On Sun, Feb 8, 2009 at 06:32, Damyan Ivanov <dmn@debian.org> wrote:

>> I'm not sure what you mean. You want to ignore incoming floods at the
>> soap level or just delay the IRC notifications to avoid flooding?
>
> Both. Avoiding IRC flood (per IRC network) will help avoid banning KGB
> from the network. Ignoring input at the SOAP level (per project) would
> avoid growing too big of a queue.

For the first issue, I've just tested it because I was sure that we
got that feature from the very begining, since it's enabled by default
in PoCo::IRC. I've sent a flood of 20 messages to my KGB instance on
canterville, the delivery took 20 seconds. In the IRC channel, that
resulted in 3x20=60 lines sent, of which the first 5 lines were
delivered almost instantly and then the flood protection kicked in:
the remaning 55 lines were delivered with 3 seconds delay between
each, totalling 143 seconds.

> Say commits come two per second and the maximum rate of IRC messages
> is 1 per second. If too many commits come, memory would exhaust, so
> there must be some limit.

Since the rate limit is enforced on IRC delivery, I'm guessing that
the actual memory consumption is quite low. I'd say that you'd need
millions of messages to fill up the memory.
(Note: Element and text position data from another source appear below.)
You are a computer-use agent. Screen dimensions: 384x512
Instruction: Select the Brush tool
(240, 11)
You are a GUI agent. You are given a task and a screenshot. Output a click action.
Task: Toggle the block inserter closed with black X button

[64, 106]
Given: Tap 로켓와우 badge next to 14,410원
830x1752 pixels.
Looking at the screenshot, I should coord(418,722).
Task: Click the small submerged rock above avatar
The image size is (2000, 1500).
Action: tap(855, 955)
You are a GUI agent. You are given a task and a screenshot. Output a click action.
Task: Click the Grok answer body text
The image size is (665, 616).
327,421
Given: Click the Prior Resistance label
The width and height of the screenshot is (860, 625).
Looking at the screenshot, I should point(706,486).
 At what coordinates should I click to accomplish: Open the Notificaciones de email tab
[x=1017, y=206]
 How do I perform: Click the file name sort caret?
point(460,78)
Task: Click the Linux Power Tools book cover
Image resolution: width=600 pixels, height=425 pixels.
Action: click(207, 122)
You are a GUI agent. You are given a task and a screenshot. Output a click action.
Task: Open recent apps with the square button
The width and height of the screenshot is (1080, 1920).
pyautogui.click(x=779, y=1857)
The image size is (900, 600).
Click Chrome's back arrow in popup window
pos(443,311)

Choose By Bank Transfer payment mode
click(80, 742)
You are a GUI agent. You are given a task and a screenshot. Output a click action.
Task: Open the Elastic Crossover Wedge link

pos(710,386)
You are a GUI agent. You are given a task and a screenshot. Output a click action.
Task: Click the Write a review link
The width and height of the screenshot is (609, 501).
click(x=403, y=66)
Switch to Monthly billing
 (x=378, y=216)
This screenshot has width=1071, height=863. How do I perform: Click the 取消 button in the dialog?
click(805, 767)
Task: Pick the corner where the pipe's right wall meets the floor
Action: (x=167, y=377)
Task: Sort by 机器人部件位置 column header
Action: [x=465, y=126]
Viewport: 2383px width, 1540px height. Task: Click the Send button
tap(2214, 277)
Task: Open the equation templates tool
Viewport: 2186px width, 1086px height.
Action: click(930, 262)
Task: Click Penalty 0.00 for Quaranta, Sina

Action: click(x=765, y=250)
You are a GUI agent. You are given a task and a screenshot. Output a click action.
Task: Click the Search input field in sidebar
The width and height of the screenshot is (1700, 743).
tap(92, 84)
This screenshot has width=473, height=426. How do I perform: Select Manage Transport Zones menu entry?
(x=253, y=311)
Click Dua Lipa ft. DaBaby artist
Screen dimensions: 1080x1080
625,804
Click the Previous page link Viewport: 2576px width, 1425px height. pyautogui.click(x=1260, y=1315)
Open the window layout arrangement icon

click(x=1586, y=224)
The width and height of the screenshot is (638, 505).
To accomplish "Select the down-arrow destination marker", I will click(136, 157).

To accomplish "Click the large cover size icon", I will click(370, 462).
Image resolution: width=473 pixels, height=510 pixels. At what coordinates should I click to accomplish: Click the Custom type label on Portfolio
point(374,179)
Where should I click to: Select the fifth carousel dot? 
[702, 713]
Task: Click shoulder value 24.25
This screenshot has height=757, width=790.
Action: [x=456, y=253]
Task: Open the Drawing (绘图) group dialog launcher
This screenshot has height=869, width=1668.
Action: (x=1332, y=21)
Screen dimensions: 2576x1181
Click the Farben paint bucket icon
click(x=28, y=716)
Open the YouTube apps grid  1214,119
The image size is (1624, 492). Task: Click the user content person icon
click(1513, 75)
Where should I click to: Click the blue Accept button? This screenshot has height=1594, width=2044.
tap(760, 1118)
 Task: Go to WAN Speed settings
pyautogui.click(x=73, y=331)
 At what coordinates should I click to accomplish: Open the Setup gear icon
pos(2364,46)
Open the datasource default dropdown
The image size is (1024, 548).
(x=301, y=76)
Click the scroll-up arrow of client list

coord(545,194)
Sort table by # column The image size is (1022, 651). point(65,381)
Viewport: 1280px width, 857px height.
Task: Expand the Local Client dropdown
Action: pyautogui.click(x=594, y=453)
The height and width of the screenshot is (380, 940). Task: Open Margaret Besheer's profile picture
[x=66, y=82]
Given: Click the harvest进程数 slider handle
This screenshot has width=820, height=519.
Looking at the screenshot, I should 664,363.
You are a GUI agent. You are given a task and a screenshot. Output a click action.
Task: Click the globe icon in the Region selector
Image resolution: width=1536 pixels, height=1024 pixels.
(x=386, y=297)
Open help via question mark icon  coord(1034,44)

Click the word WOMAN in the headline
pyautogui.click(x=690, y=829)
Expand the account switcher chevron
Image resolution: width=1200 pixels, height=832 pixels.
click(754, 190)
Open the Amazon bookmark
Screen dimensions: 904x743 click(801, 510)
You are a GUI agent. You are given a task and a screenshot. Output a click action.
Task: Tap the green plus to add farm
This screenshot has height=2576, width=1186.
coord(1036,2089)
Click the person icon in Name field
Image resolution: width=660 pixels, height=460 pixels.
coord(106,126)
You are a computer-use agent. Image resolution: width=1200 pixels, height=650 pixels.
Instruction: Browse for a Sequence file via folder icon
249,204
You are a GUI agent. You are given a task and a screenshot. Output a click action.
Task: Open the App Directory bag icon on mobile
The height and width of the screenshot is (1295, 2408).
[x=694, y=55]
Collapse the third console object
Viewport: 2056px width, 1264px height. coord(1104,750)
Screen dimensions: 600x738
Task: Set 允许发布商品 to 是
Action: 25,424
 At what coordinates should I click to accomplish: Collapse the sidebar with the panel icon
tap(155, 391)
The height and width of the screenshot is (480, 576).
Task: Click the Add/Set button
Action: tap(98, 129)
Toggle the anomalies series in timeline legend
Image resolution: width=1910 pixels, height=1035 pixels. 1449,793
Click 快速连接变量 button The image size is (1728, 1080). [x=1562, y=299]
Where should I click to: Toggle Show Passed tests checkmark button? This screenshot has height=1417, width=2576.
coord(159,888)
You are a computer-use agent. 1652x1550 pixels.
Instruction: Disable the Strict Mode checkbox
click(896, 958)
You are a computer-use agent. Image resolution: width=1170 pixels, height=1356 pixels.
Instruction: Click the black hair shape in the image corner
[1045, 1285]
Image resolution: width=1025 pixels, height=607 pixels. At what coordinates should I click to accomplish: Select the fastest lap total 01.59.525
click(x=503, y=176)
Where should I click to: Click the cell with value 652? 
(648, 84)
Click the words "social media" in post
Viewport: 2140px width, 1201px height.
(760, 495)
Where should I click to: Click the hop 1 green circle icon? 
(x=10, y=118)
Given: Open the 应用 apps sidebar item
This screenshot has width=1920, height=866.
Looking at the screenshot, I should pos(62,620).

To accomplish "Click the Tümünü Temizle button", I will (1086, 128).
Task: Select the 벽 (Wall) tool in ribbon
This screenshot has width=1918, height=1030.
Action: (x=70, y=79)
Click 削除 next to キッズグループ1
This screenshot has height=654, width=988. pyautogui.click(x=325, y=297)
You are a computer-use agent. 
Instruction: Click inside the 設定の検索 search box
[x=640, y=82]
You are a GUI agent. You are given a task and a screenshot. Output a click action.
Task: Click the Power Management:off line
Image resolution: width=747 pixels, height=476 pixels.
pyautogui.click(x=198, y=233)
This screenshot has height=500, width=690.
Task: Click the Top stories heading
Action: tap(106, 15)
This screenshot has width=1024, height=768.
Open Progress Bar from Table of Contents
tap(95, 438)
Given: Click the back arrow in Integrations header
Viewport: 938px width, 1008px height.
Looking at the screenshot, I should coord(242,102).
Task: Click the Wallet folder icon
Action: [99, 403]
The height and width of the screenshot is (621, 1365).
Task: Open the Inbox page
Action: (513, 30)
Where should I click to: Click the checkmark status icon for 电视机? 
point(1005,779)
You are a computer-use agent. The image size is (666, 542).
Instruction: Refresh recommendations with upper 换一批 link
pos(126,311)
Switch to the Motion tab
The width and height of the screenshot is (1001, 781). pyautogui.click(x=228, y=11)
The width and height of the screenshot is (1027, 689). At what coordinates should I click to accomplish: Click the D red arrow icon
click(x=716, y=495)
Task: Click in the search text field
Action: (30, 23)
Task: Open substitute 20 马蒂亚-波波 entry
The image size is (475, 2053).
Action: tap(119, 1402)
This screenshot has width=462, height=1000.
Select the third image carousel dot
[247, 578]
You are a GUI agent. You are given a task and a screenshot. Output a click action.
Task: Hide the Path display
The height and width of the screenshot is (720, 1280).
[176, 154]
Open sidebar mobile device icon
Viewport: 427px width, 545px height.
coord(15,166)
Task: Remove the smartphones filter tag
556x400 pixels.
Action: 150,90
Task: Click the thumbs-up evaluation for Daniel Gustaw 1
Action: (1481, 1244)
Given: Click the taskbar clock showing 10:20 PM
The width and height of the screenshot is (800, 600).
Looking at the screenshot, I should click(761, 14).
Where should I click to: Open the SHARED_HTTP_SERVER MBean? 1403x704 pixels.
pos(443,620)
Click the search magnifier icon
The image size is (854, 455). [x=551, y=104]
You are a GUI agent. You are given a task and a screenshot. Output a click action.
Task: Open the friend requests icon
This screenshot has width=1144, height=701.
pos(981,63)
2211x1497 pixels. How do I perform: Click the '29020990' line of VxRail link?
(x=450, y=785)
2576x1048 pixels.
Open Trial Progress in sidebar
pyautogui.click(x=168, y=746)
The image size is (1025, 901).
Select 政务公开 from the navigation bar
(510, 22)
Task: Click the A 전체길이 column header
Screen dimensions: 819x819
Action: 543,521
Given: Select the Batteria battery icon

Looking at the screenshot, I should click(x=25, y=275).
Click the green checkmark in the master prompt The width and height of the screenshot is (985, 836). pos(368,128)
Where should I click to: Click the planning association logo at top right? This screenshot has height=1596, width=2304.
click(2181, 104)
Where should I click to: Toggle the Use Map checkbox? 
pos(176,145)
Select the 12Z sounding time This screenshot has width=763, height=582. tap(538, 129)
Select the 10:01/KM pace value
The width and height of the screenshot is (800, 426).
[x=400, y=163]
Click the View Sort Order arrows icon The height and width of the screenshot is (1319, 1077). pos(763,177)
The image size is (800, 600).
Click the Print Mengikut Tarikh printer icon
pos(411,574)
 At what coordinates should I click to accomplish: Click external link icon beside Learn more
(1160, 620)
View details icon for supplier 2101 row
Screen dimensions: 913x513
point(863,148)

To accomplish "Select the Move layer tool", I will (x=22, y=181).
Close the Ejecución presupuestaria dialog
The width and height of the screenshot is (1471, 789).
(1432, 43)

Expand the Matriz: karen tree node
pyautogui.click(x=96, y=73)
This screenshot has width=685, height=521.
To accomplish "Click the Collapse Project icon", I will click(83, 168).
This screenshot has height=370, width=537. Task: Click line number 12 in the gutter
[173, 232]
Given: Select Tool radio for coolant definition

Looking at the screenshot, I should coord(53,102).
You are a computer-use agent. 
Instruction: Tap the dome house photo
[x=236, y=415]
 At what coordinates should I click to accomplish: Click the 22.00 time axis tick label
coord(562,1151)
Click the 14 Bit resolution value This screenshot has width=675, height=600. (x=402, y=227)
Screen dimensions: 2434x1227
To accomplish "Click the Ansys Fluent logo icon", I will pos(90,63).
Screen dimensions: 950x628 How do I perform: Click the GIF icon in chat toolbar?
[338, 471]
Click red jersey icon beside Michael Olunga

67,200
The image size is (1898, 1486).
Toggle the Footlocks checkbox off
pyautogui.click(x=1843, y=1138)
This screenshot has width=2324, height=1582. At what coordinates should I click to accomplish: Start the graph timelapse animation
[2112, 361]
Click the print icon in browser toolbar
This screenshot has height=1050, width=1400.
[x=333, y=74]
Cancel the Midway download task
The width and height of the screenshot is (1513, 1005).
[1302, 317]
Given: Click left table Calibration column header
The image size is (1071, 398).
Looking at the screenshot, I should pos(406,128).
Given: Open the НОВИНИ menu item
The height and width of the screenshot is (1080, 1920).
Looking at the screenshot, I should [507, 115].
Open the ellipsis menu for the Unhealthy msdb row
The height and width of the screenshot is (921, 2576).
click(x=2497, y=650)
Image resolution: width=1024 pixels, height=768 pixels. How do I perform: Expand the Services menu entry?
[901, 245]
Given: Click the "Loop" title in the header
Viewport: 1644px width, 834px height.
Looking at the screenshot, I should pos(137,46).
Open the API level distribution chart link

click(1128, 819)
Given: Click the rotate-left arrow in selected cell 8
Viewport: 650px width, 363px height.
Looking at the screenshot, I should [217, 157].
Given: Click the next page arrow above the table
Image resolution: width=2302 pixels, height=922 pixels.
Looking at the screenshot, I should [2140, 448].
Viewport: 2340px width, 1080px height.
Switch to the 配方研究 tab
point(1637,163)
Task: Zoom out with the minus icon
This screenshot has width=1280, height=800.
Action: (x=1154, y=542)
I think that the DoS
produced by the bot constantly posting messages for years is a bigger
problem :)

> Schedule::RateLimiter[1] could be used for input limitting (in
> non-blocking mode). That page also says that POE has a more
> heavy-weight solution to the problem, which may be more appropriate,
> since we are in POE land anyways.

I've read it, but I don't find any rate limiter module for POE...
Schedule::RateLimiter could be used without problems inside a POE app,
but it doesn't handle burst mode. In any case, it's not difficult to
code a basic rate limiter, I'll give it a shot.